* [Work to complete]:
(1) Write out the text on parallel universes from "In citing: quantum" up to and including "outcomes with certainty.".
(2) Pick up the text on parallel universes after its final sentence and keep writing.
── Text ──
In citing: quantum mechanics, string theory and M theory the reader is drawn ever closer to the probable conclusion that our universe is merely one of many. In so doing Greene brilliantly raises questions about the empirical basis of science and proposes a paradigm shift from the classical physics approach of using equations describing physical laws, knowledge of the constants of nature and initial conditions to predict future outcomes with certainty.
Perhaps the most compelling argument for parallel universes, besides the fact almost all the most recently developed theories support it, is the manner in which it can potentially reconcile that most thorny issue of contemporary physics- how to reconcile the inherent weakness of gravity and its relationship with the quantum world. The extra dimensions implicit in M theory and the possibilities of string theory offer an exciting future solution to the gravity problem which has so far stood in the way of the holy grail of a theory of everything. Indeed so powerful are the arguments proffered by Greene here, the multiverse hypothesis is set to make the pursuit of such a theory obsolete. If ours is just one of many universes, the need to understand its constants becomes less significant. In a multiverse all possible universes exist with all possible ranges of cosmological constant, Higgs field strengths and atomic particle masses.
───
── Data block ──
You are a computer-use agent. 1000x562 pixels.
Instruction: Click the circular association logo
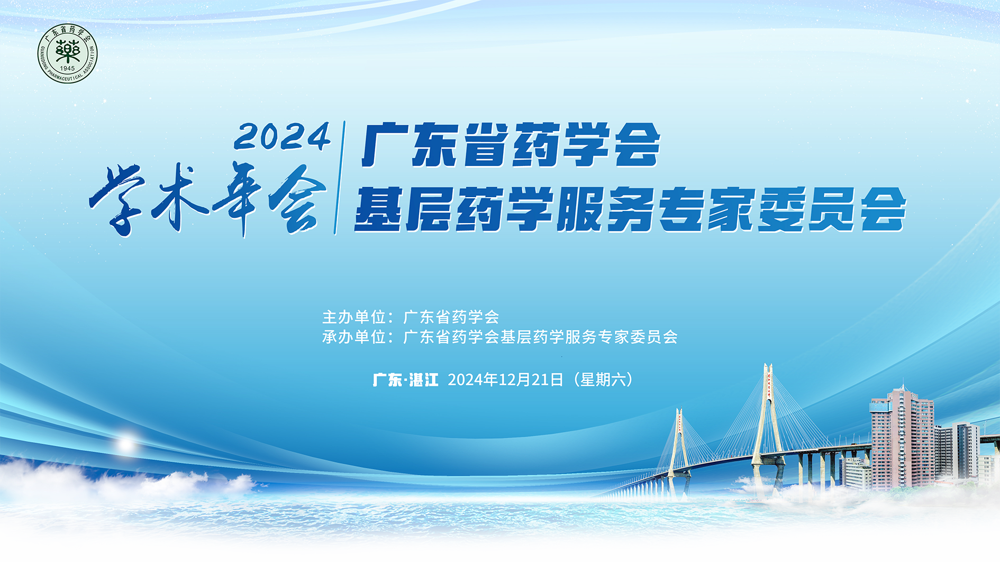coord(68,53)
───
* [Answers per task]:
(1)
In citing: quantum mechanics, string theory and M theory the reader is drawn ever closer to the probable conclusion that our universe is merely one of many. In so doing Greene brilliantly raises questions about the empirical basis of science and proposes a paradigm shift from the classical physics approach of using equations describing physical laws, knowledge of the constants of nature and initial conditions to predict future outcomes with certainty.

(2)
Greene uses metaphor and illustrations to great effect and is forensic in the piecing together of evidence to support his theories. For example he convincingly reconciles quantum wave theory with string theory in support of the holographic multiverse arguably the most perplexing of all the multiverse hypotheses.
Memorable discussions about simulated universes and whether we are currently part of such a reality also feature- enough to entertain P.K.Dick officianados. Greene latterly also reflects upon the consequences of multiverse theories for science as an empirical investigative discipline based on observations. He also cogently explores the power of mathematics as the basis of reality and its role in multiverse theory.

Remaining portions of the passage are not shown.